Drugs. The very word strikes fear into the heart of parents. You might think that Christian families don't have to deal with the scourge of drugs. And you would be wrong.
What do you do when you find out that your teenage son or daughter is using drugs? What do you do when the trust is gone? What are your options when your teenager makes poor choices and the stakes get deadly serious?
Tough challenges. Tough choices. Two different families in our former church dealt with these challenges and choices. Neither turned to a Christian program. Instead, both turned to the Insight program in Atlanta (now also in Greensboro) for help.
It sounds radical and it is. You send your child away to another city to live with a host family. Your child lives with this other family ... well, they sleep at their house and eat meals with them. However, your child basically spends the majority of their time hanging out with other kids going through the program. The rules are ... well, there are no rules ... ok, there are three rules, in the words of the founder of the program : "no fighting, no fixing, and no f___ing". They attend group outpatient sessions M-F (half-day sessions). The parents meet in their own support group (once every other week, I believe) while their kids are in the program.
Other than the group sessions, the program looks like "controlled chaos." Kids hanging out till whenever. No curfews. Few boundaries. No drug testing. An honor system. The belief is that your peers will keep you accountable for staying clean. The philosophy is called enthusiastic sobriety. The program boasts of a high recovery rate in the first year.
The cost? Seven grand. The duration? Indeterminate. The outpatient sessions run six to eight weeks – but it seems to be entirely subjective. What happens next is part of the controversy. You would like to think that the child returns home and restarts life – equipped with new tools for coping with the temptation to use drugs. That rarely seems to be the case.
Here is what happened in the two families we know about. In one family, their son stayed in the after-care program for two years. He eventually returned home, relapsed into drugs, and went right back to Atlanta to be with his friends from the program. He originally left home at fifteen.

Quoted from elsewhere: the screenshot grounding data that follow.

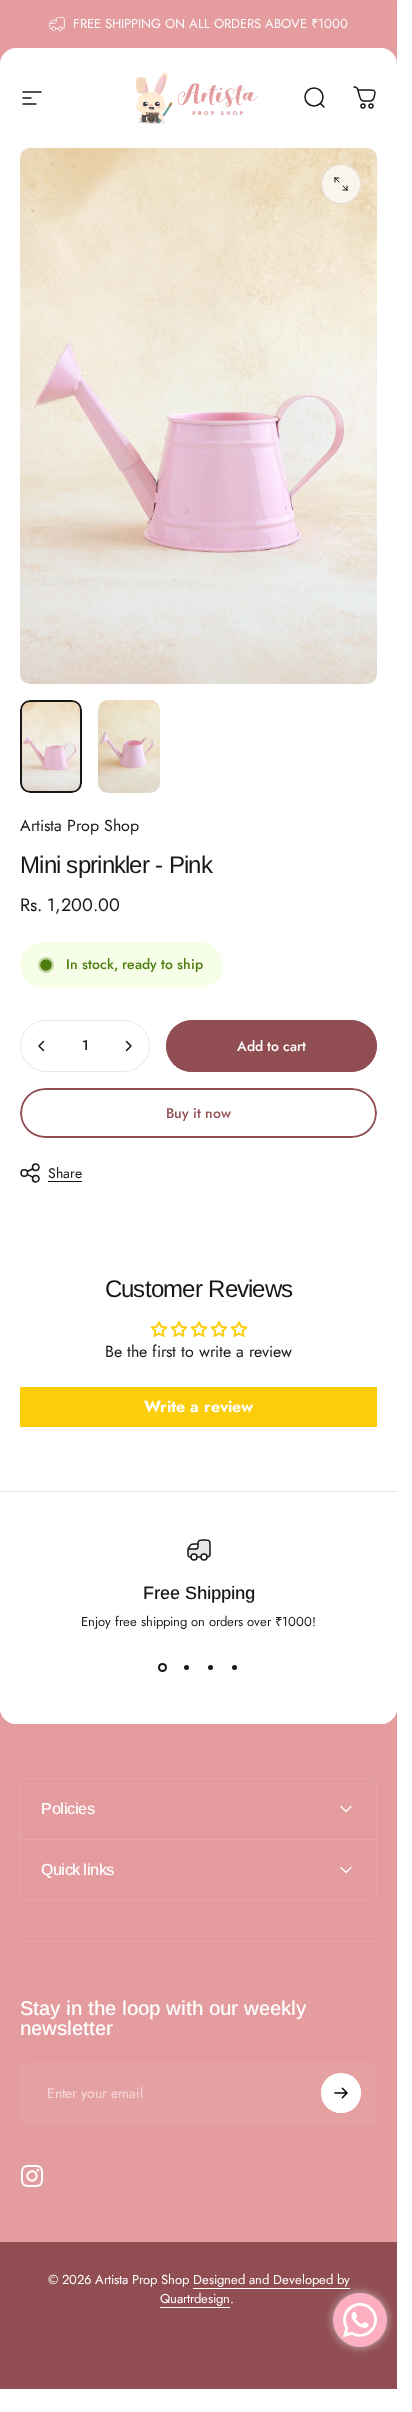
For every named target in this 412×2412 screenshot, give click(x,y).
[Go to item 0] (51, 746)
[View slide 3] (211, 1667)
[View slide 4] (235, 1667)
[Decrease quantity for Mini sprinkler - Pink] (42, 1046)
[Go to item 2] (129, 746)
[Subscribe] (341, 2093)
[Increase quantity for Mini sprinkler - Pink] (128, 1046)
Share (65, 1173)
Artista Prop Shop (79, 825)
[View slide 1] (163, 1667)
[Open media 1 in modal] (341, 184)
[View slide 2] (187, 1667)
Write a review (198, 1406)
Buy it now (198, 1113)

In the other family, the son went through the program and then decided to become a counselor in the program. He stayed in the program (as a counselor) and to our knowledge, has never left. It has been five years. He originally left home at sixteen.
Some families are told that their child needs additional counseling. In one case, a mother was told that her daughter needed additional counseling. She reluctantly agreed and sent her daughter off for 45 days of inpatient counseling. The cost? Fourteen grand. The result? The mother eventually pulled her daughter out of the program and felt the $20,000 investment ultimately did nothing to help her daughter with addictions. Other parents, however, seem to think that the program is the answer to their prayers.
Is this program a scam? A cult? Or life saving therapy?
I did some digging. There is remarkably little on the internet. What I did find was disturbing. I'll share that in the next post.
People who have addictive personalities and have succumbed to addiction are so vulnerable, and it's an unspeakable shame that some people take advantage of that. I've known some people who've received good help at America's Keswick, and the father of one of my college room mates founded His Mansion, both faith-based programs that are supposed to be pretty good.
Posted by: dopderbeck | October 02, 2005 at 22:15
There may be some fishiness here, but I'm reserving judgment until I know more. Remember, the plural of anecdote is not data. I'm disinclined to call it a "cult" based on what I know so far, but it (sadly) wouldn't surprise me if it were a scam.